Since I am far from expert in my towing ability I may not have been as clear as I should have been when I gave my above opinion. I've gone to the source that helped me solve my own dilemma several years ago. The source is a Trailer Life book by Bill Estes, The RV Handbook. I quote as follows:



PROPER HITCH ADJUSTMENT



Yet another important factor in tow vehicle/trailer stability is proper adjustment of a conventional load-distributing hitch. Proper adjustment means that the trailer is level and that the tow vehicle remains in the same attitude as before hitching. For example, if the tow vehicle was canted up at the rear before hitching, it should remain at that angle after hitching. . The concept of a properly operating load-distributing hitch is that it should distribute hitch weight to all axles of tow vehicle and trailer. To make certain that happens, follow these steps:



1. Measure the vehicle at reference points on front and rear bumpers with the vehicle loaded for travel, but prior to hitching.

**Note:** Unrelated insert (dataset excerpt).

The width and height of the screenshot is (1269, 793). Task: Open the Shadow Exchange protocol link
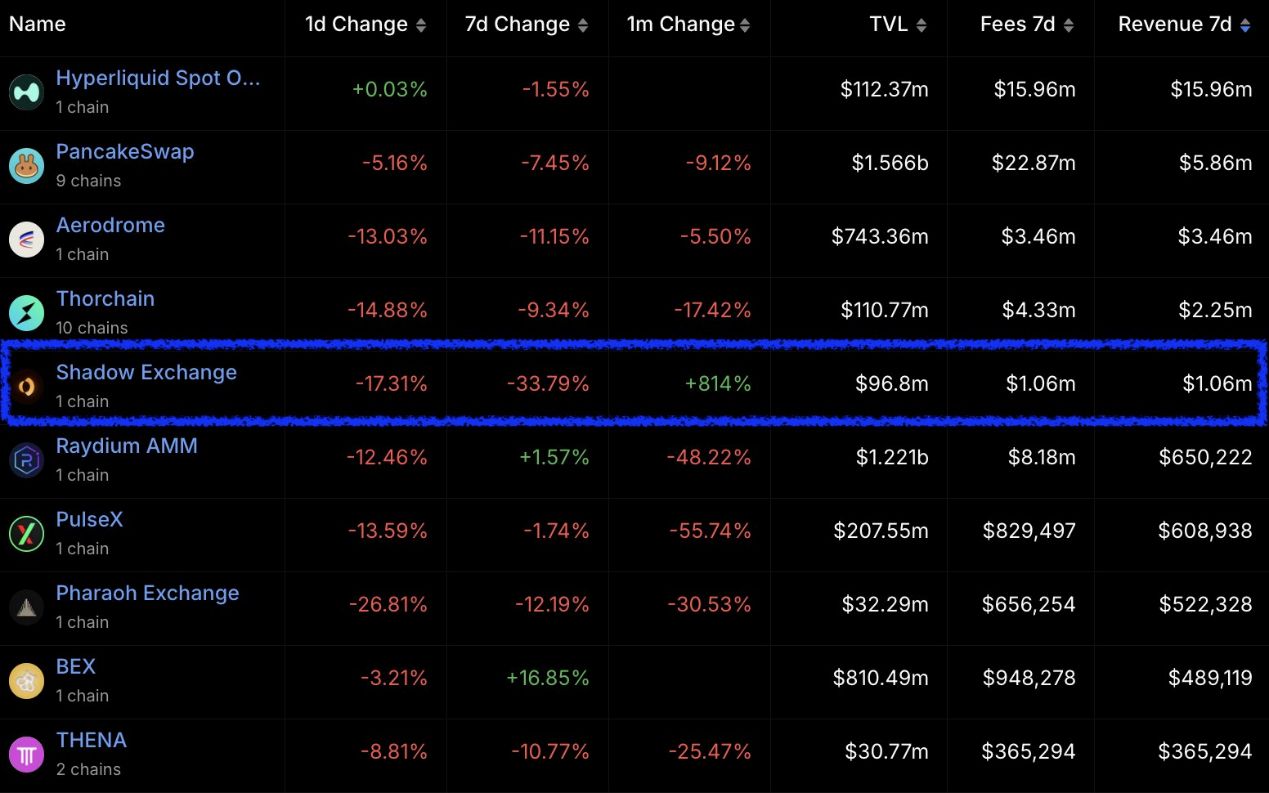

2. Hitch the trailer and adjust the spring-bar tension so the weight appears to have been added to the front as well as the rear of the tow vehicle.



3. Remeasure the front and rear reference points. If, for example, the rear of the vehicle has dropped one inch and the front has only dropped one-quarter inch, add more tension to the spring bars, which will raise the rear and lower the front. Continue adjusting until the measurements are approximately the same. If a discrepancy is unavoidable, the rear of the vehicle should drop slightly more than the front.



If the spring bars cannot be adjusted tight enough to achieve similar or identical vehicle height reduction, stiffer spring bars may be needed. The spring bars should be rated for at least the amount of the hitch weight of the trailer, plus about 200 pounds if the tow vehicle is softly sprung. If after proper adjustment of tow vehicle attitude is achieved, the trailer is not level, the ball mount should be raised or lowered. Adjustable ball mounts permit ball height adjustment. If the ball mount is welded to the shank, replace it with an adjustable ball mount. Quoted from The RV Handbook by Bill Estes, Copyright 1991; a Trailer Life Book



Hope this helps.



Gene
 
Yes, it does, thank you. I think I need to adjust the angle of the (I don't know that actual terms of the hitch parts) platform that the ball sits on independent of the L-shaped insert. If I tighten my bars anymore, they will hit the the A-frame of the trailer.